## [Required work]
A. Using the tcp_ao timeout post, decide whether each statement is consistent with it: (i) the two timeouts default to 1 and 5 seconds; (ii) loss of the initial segment is common on a local veth interface between two net namespaces; (iii) the writer chose to increase TEST_RETRANSMIT_SEC. Give yes or no for each and quote the words that settle it.
B. Transcribe the stretch of the tcp_ao timeout post from "The issue with" through "fails counters checks.".
C. According to the tcp_ao timeout post, what is 1 second exactly?

## [Excerpt provided]
On 3/12/25 10:10 AM, Dmitry Safonov wrote:
Currently, tcp_ao tests have two timeouts: TEST_RETRANSMIT_SEC and TEST_TIMEOUT_SEC [by default 1 and 5 seconds]. The first one, TEST_RETRANSMIT_SEC is used for operations that are expected to succeed in order for a test to pass. It is usually not consumed and exists only to avoid indefinite test run if the operation didn't complete. The second one, TEST_RETRANSMIT_SEC exists for the tests that checking operations, that are expected to fail/timeout. It is shorter as it is fully consumed, with an expectation that if operation didn't succeed during that period, it will timeout. And the related test that expects the timeout is passing. The actual operation failure is then cross-verified by other means like counters checks.
The issue with TEST_RETRANSMIT_SEC timeout is that 1 second is the exact initial TCP timeout. So, in case the initial segment gets lost (quite unlikely on local veth interface between two net namespaces, yet happens in slow VMs), the retransmission never happens and as a result, the test is not actually testing the functionality. Which in the end fails counters checks.
As I want tcp_ao selftests to be fast and finishing in a reasonable amount of time on manual run, I didn't consider increasing TEST_RETRANSMIT_SEC.

## [Data on locating visible targets]

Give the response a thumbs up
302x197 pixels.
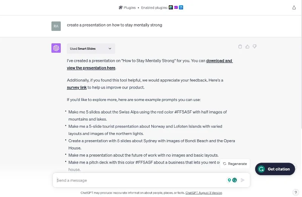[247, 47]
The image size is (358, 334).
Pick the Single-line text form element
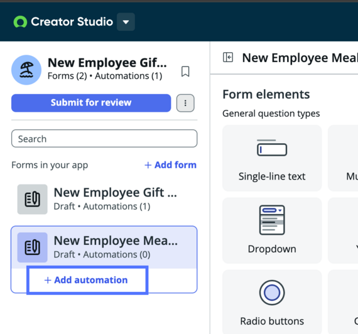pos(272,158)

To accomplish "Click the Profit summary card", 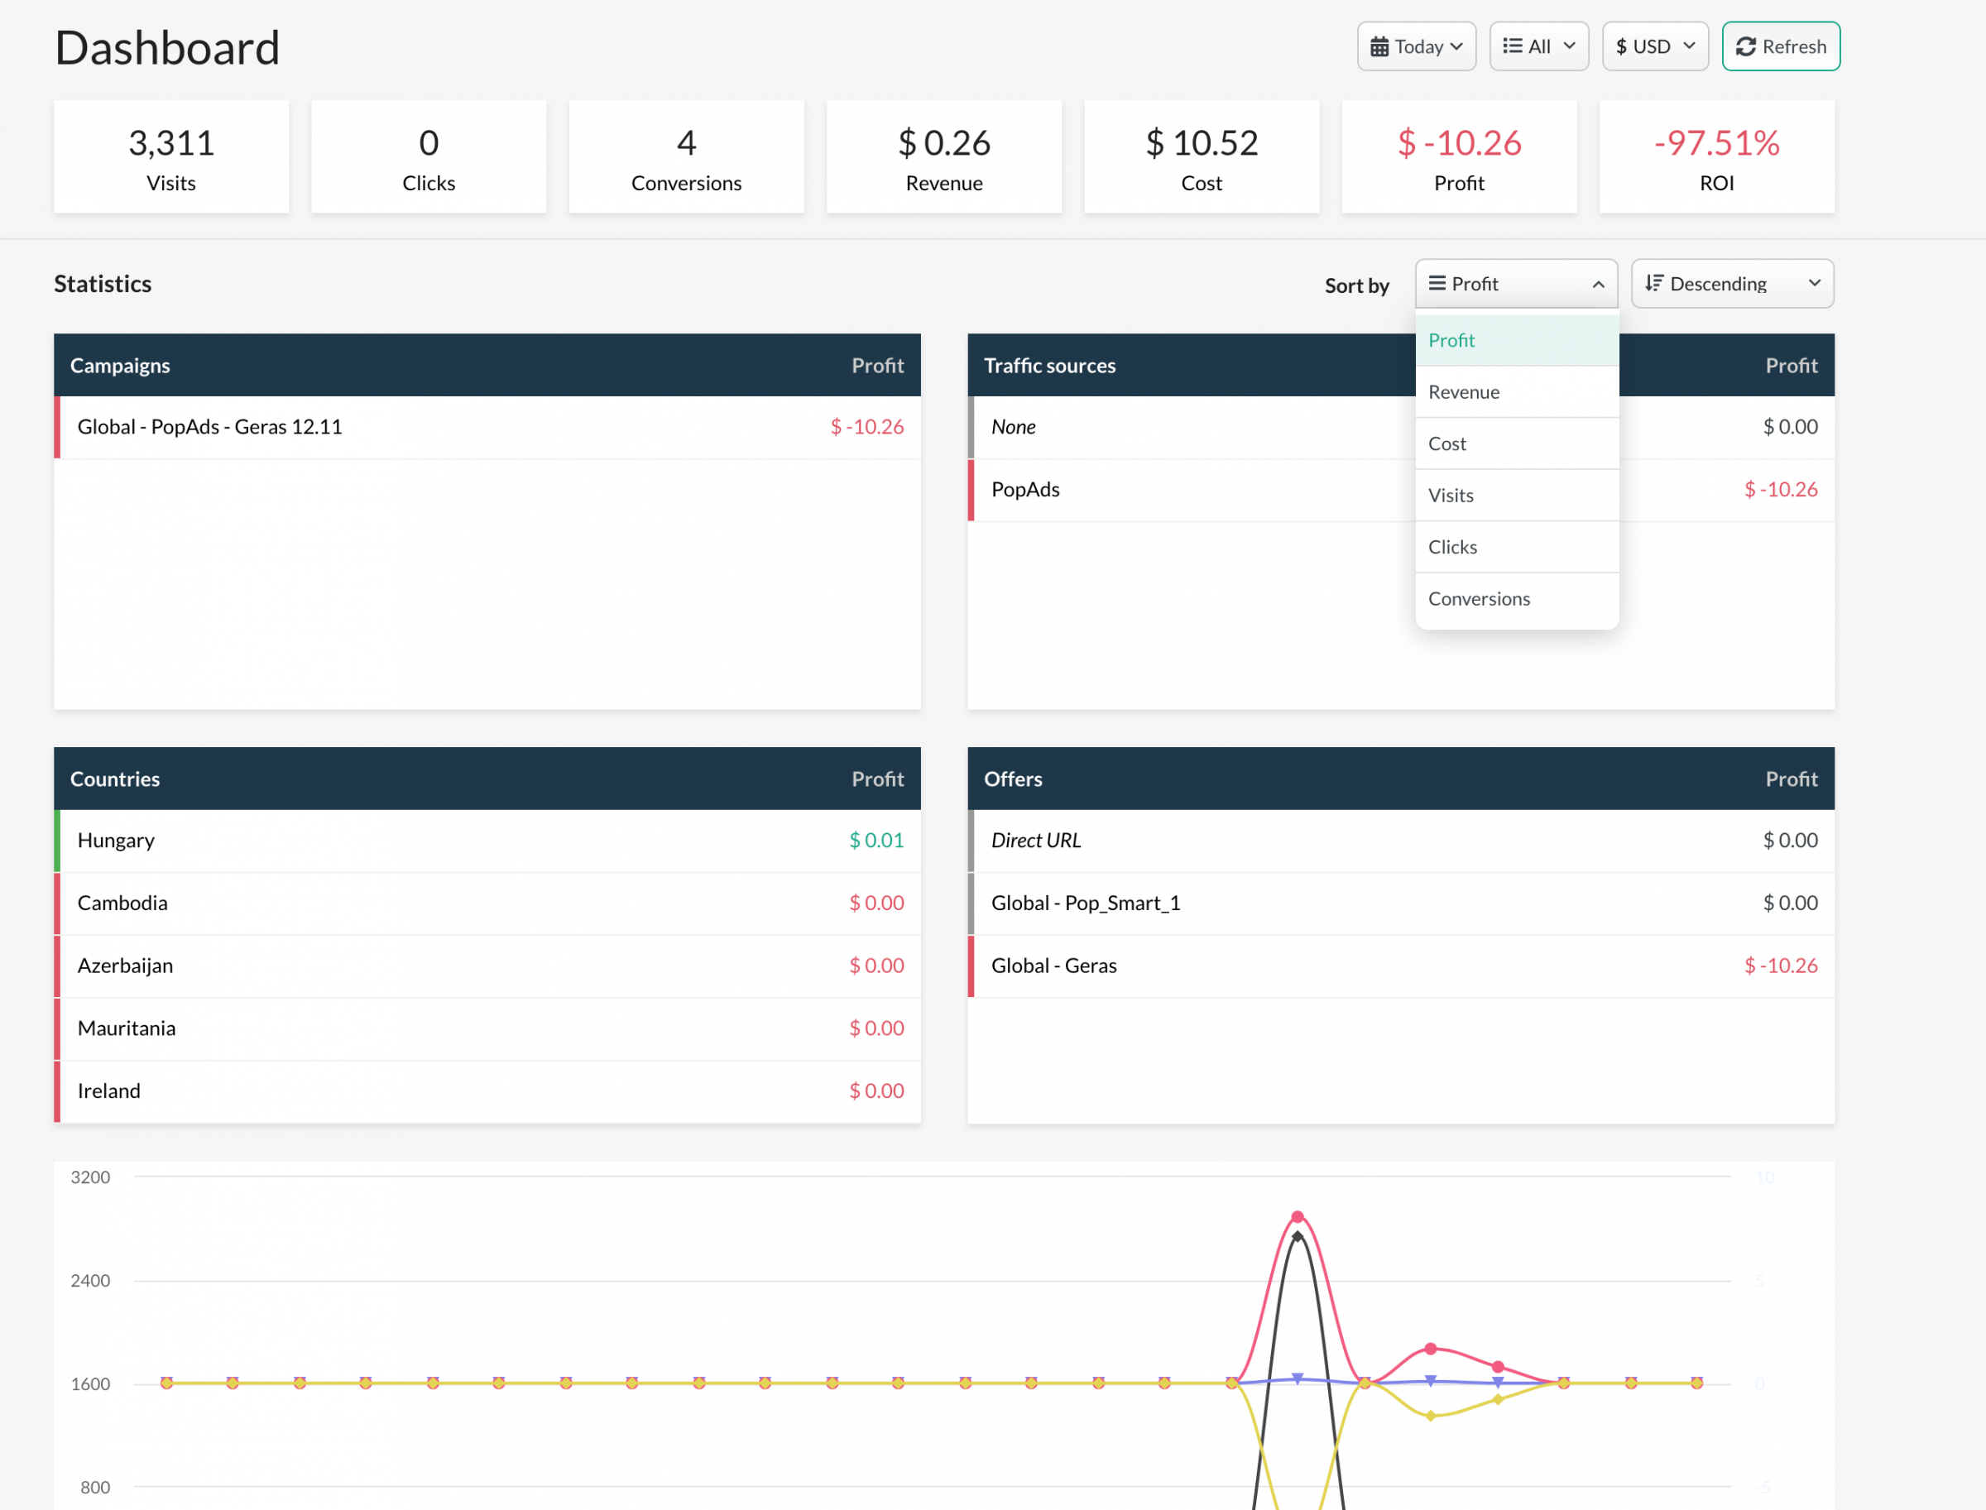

## [The responses]
A.
(i) Yes: "by default 1 and 5 seconds"
(ii) No: "quite unlikely on local veth interface between two net namespaces, yet happens in slow VMs"
(iii) No: "I didn't consider increasing TEST_RETRANSMIT_SEC."

B.
The issue with TEST_RETRANSMIT_SEC timeout is that 1 second is the exact initial TCP timeout. So, in case the initial segment gets lost (quite unlikely on local veth interface between two net namespaces, yet happens in slow VMs), the retransmission never happens and as a result, the test is not actually testing the functionality. Which in the end fails counters checks.

C. The initial TCP timeout.